I’ve been interested in this kind of work because I think that Open Hardware doesn’t have a great set of tooling for systems integration, and I think that good, modular interfaces can lead us into the commons of Open Hardware.
Automated RPCs in the Wild
So… what is this for? Well, for one fun example, we have this little robot xylophone project that I finished with Quentin. It runs hardware / firmware modules of my design, whose APIs are exposed using the system I’ve described here. Quentin, the CBA’s resident CV lover, used those interfaces to stack an interactive controller w/ a camera and MIDI keyboard onto the machine:
Building good interfaces to our hardware helps other developers build applications on top of what we’ve done - i.e. this robo-xylophone serves an API that Quentin used to turn it into a MIDI keyboard output device (including CV to track finger position to preempt the key presses).

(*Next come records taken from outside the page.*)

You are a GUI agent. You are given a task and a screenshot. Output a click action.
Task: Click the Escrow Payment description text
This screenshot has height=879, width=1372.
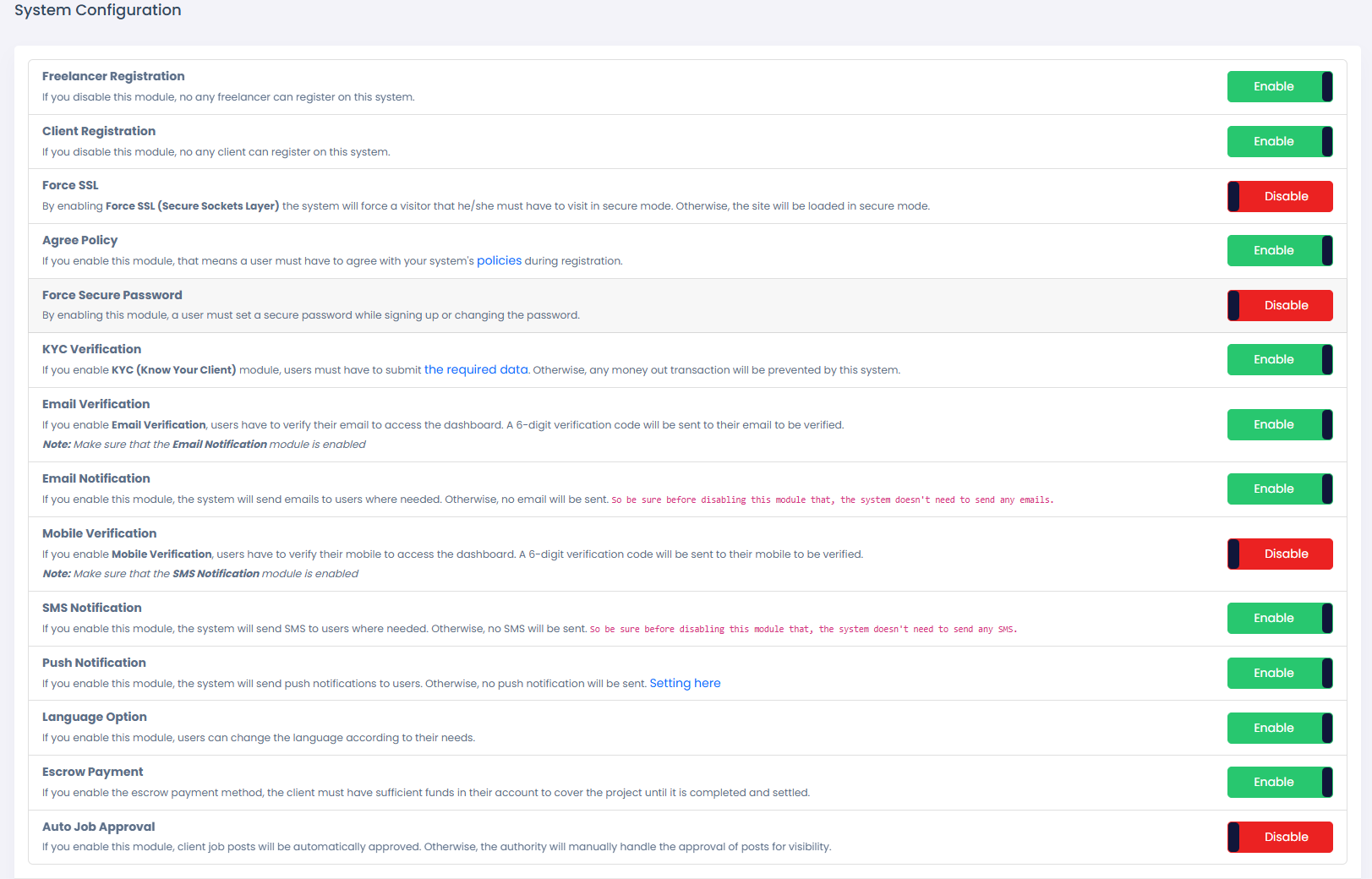click(425, 793)
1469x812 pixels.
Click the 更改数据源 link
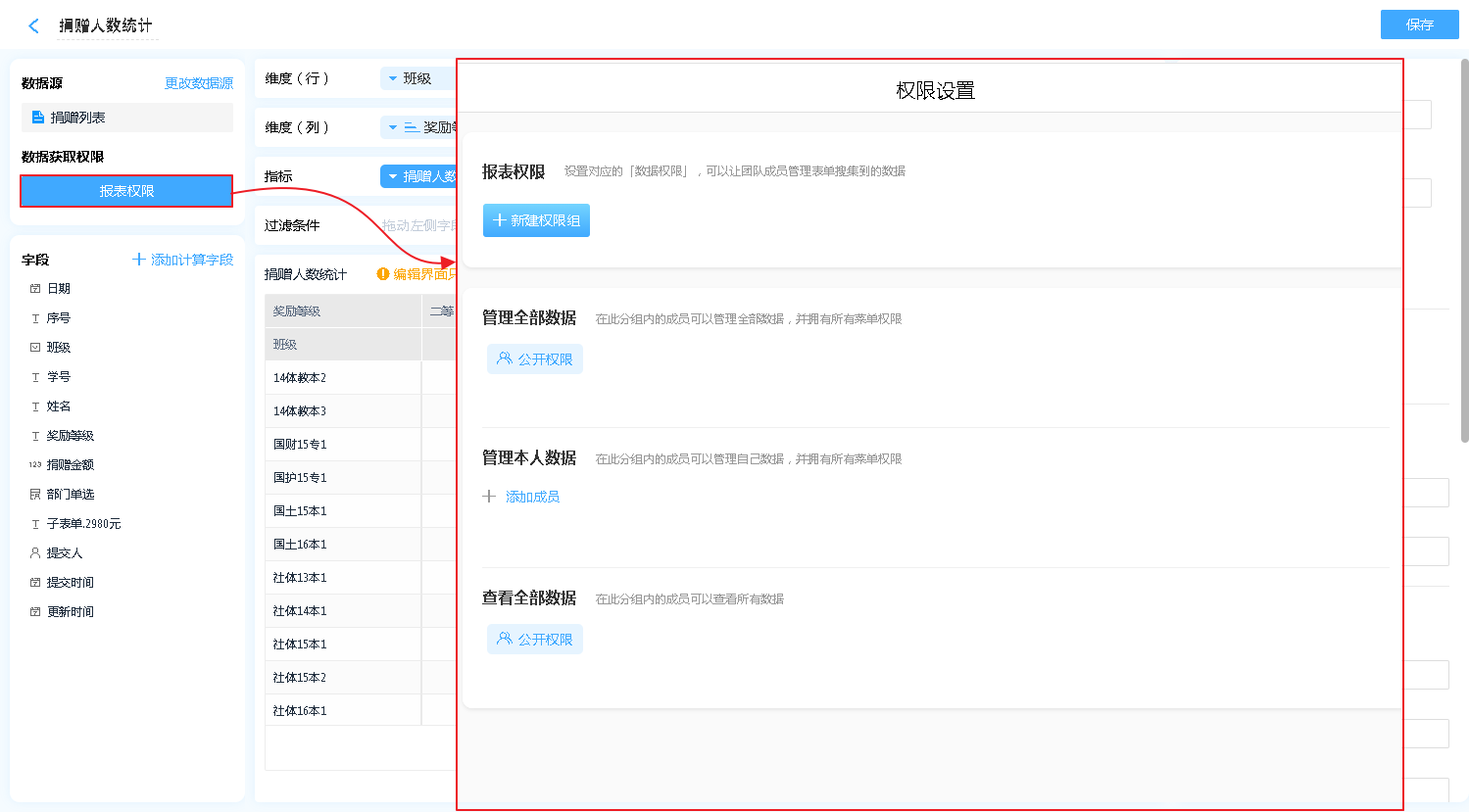199,83
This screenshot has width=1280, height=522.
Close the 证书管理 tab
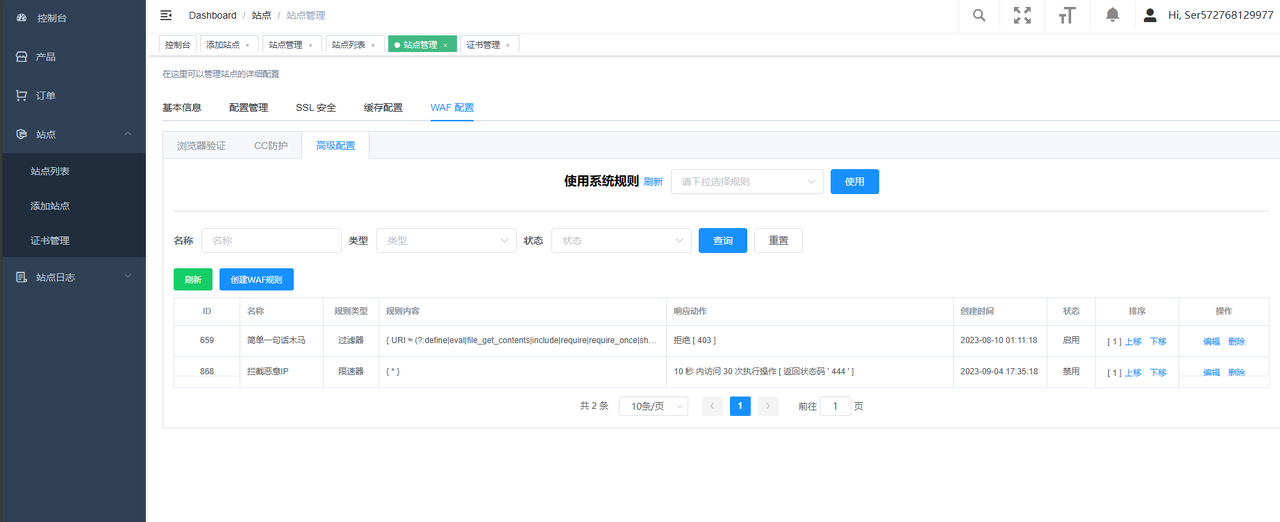click(x=507, y=45)
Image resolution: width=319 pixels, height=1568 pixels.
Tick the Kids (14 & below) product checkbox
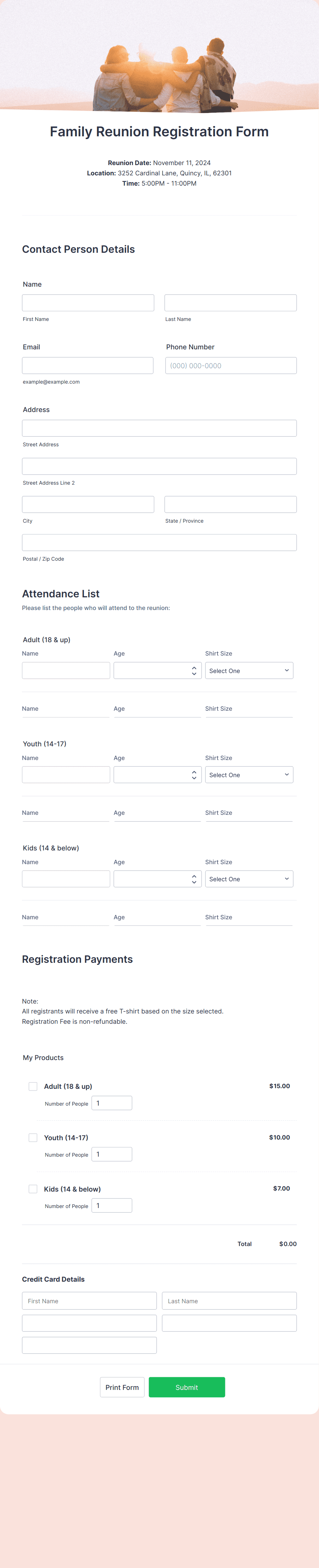tap(33, 1189)
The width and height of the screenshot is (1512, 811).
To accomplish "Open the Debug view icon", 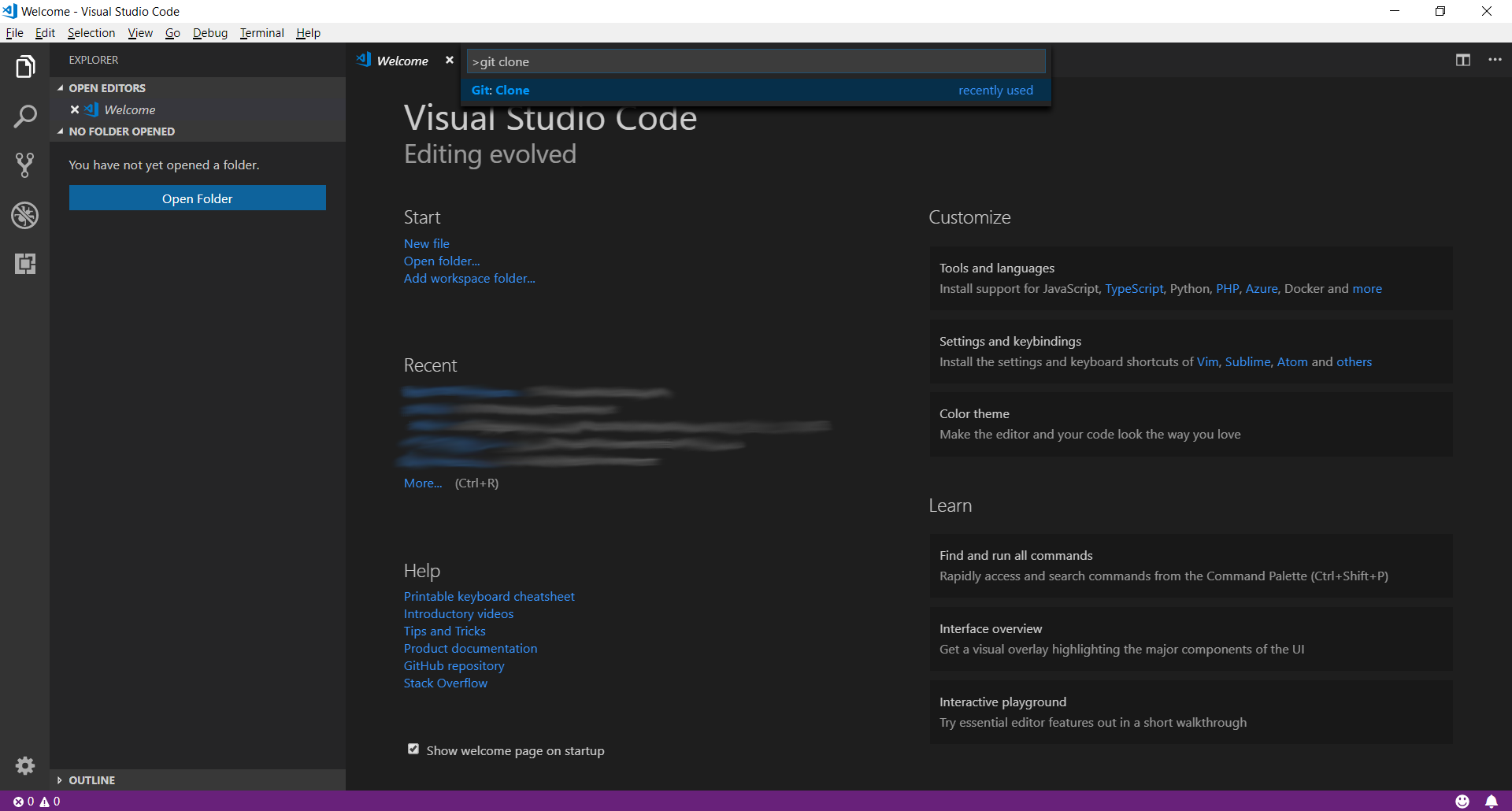I will [24, 215].
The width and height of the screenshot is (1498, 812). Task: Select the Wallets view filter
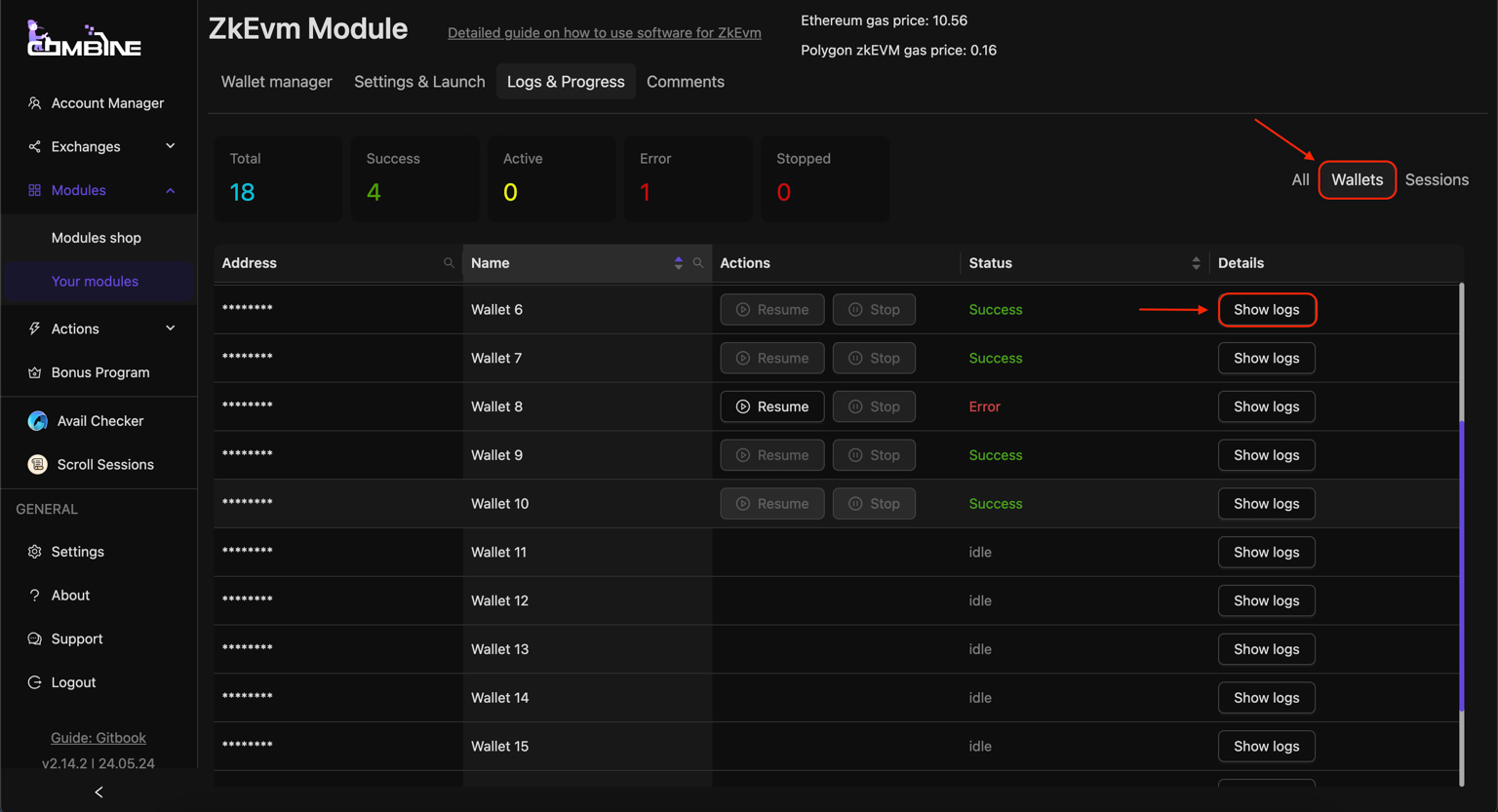1357,180
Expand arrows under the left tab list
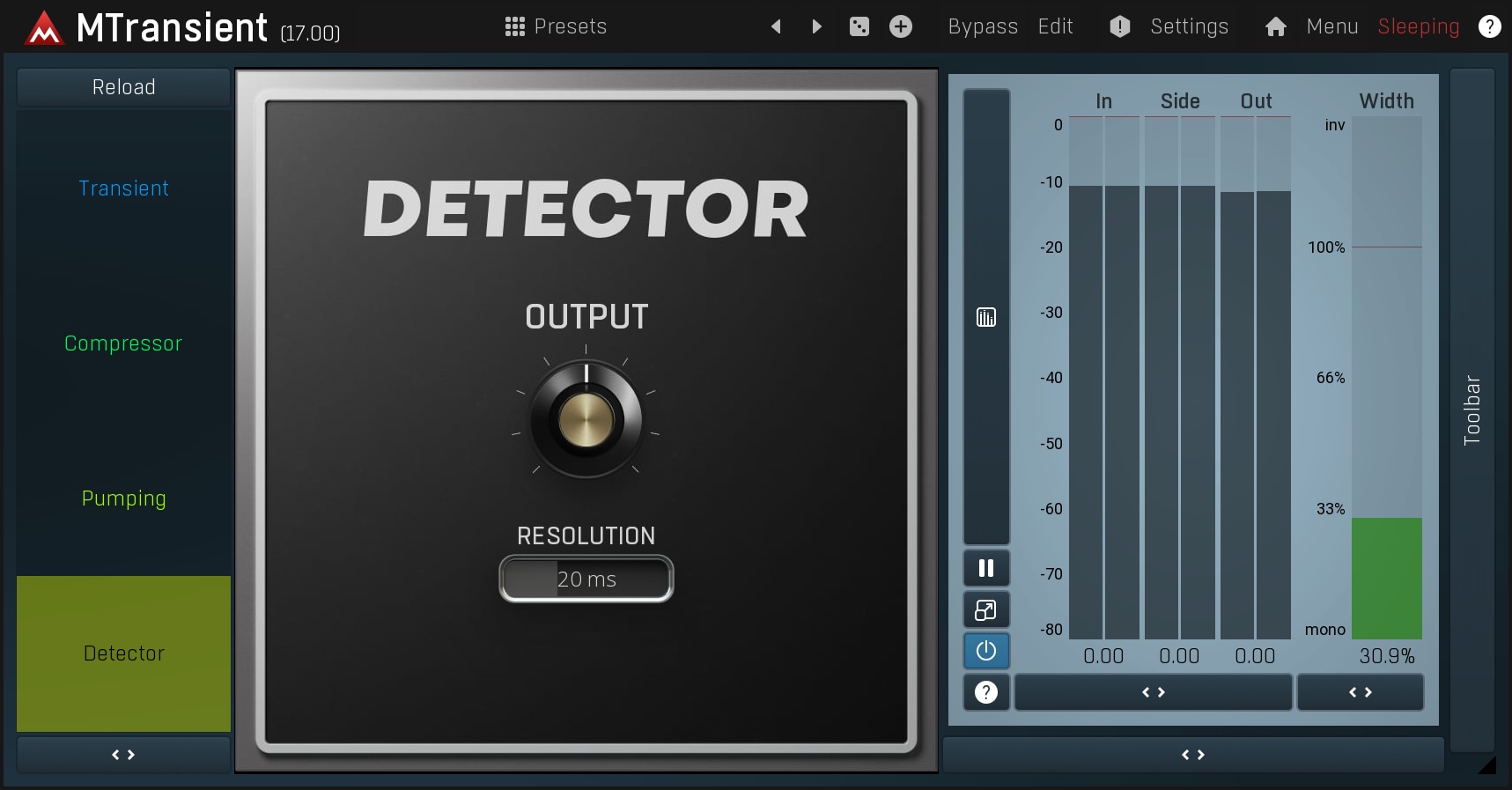The image size is (1512, 790). point(123,755)
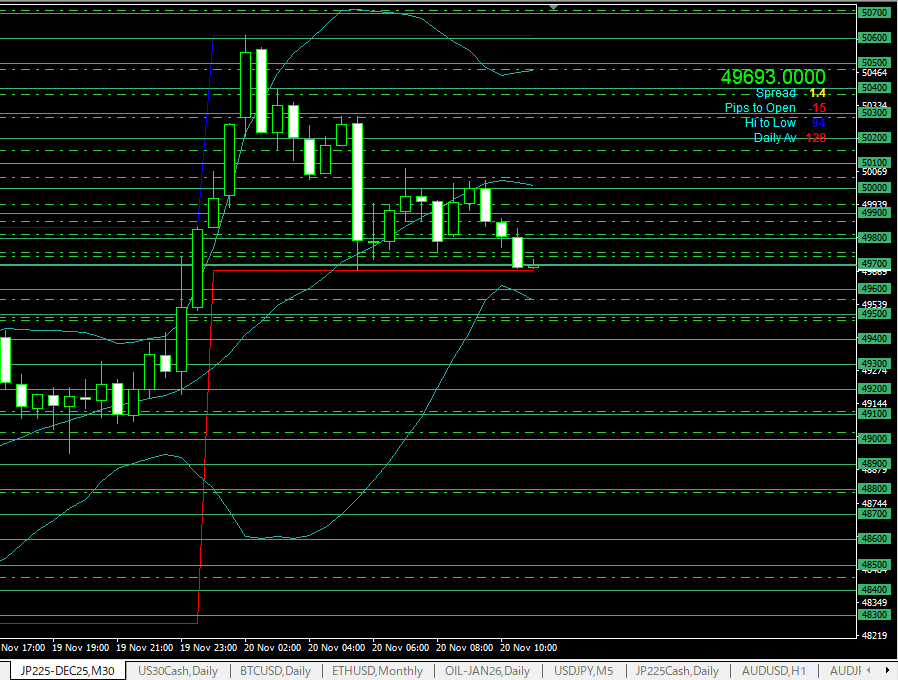Click the 20 Nov 02:00 time label

tap(275, 647)
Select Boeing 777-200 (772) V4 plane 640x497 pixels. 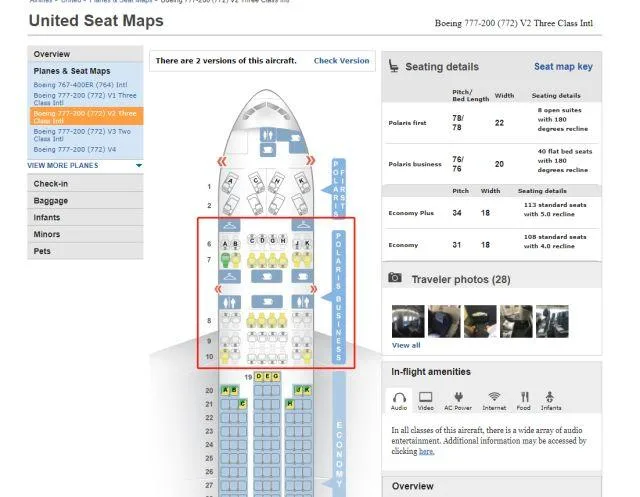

I use these also to build bigger systems, like this FDM printer that is collecting data on printing physics while-it-prints. Doing this in embedded alone would be obviously cumbersome, but being able to partition between big-compute (to collect and analyse) and embedded-compute (to listen and actuate) makes it pretty easy.
Good embedded interfaces also helps us de-clutter big systems, like this FFF 3D printer that captures process data while it operates.
The printer’s controller is mostly built in python, using interfaces to hardware devices built using the strategy described in this post. Devices are simple and relatively stateless: motors know how to follow spline trajectories (but don’t manage i.e. acceleration control), sensors can generate readings, but high level program state is managed and modified without editing firmware.
For a clear example of digital twinning, when we virtualize our controllers, it becomes also very easy to build parseable virtual models of them, and pipe data back and forth, i.e. to debug kinematics:
In the world beyond our desks at the CBA, many new off-the-shelf scientific devices already serve python APIs, making the language a productive site for systems integration; it’s the party that everyone is already attending. We want to be able to quickly bring our own ad-hoc systems to the same venue, and share tools with device OEMs, whose costs are increased by developing these interfaces. We discussed all of these bottlenecks at some length in April 2024 at Nadya’s POSE Workshop at the University of Washington.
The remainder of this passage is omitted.